[Start of section]

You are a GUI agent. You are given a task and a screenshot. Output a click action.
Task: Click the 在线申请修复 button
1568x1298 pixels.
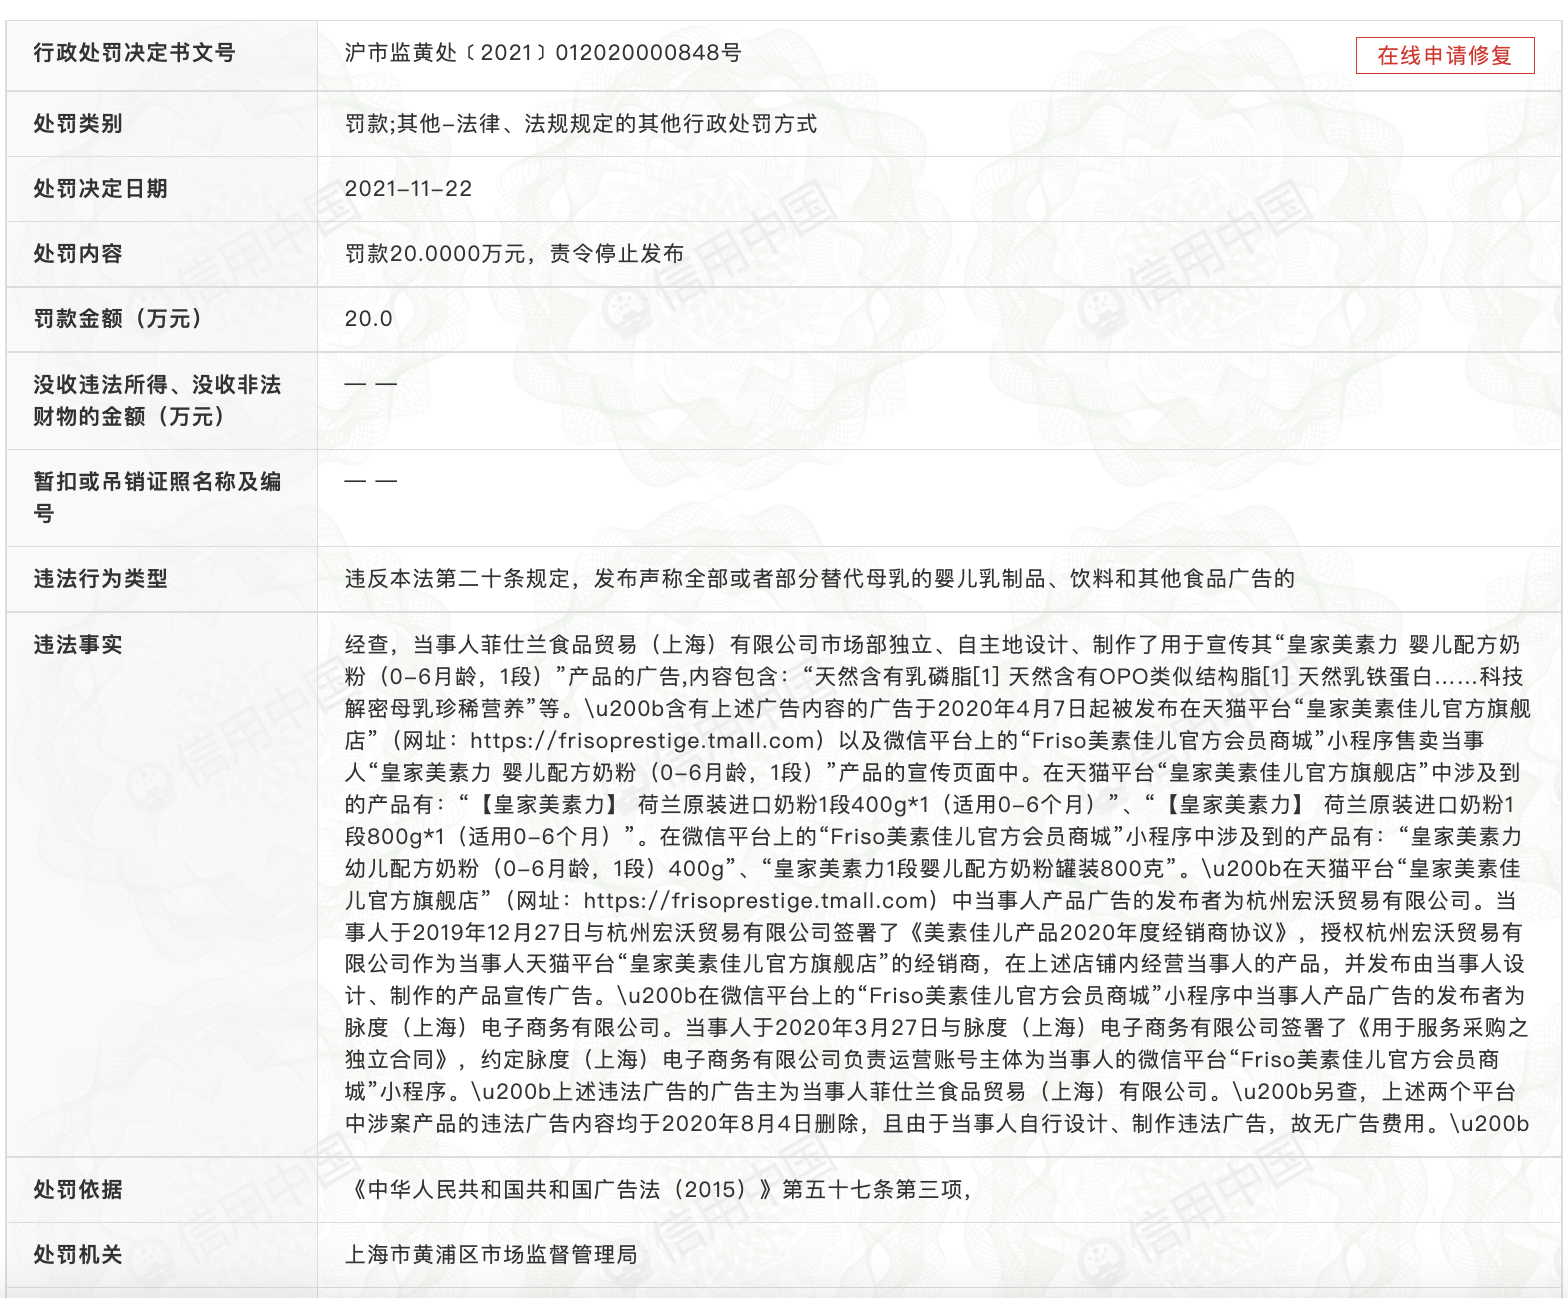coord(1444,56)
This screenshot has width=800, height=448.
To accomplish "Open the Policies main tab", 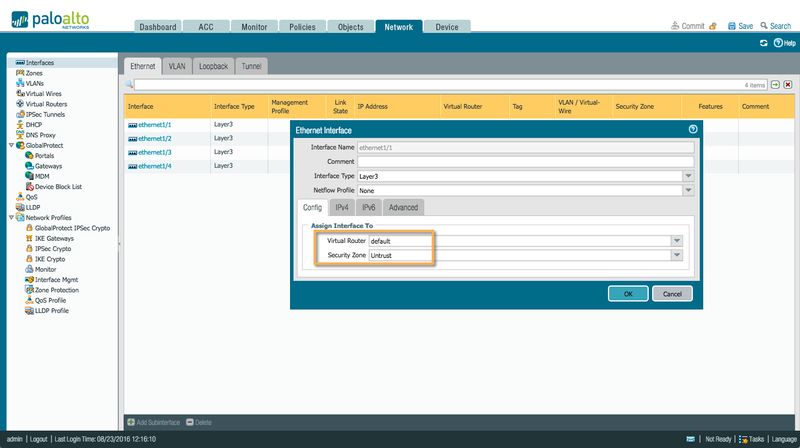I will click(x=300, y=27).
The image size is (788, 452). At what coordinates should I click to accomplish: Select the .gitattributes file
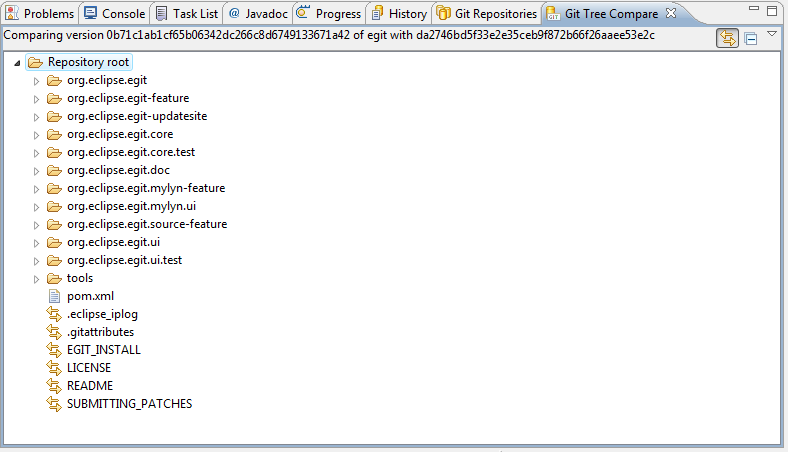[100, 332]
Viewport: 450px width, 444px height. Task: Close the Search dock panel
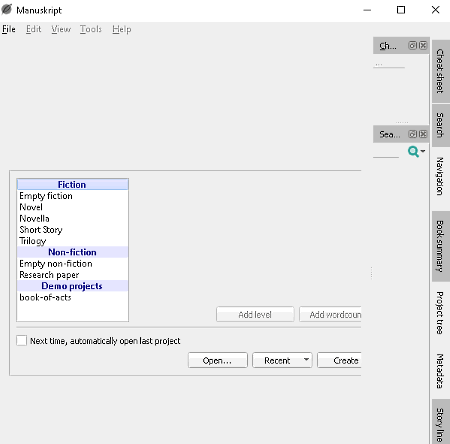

[End of section]

### DIRECTIONS
Write out nothing but the lines from the one with "The image size" through the last line of the entries, exactly as they stand; pictures are not part of the copy.

### FINAL ANSWER
The image size is (788, 452). At what coordinates should I click to accomplish: Select the .gitattributes file
[100, 332]
Viewport: 450px width, 444px height. Task: Close the Search dock panel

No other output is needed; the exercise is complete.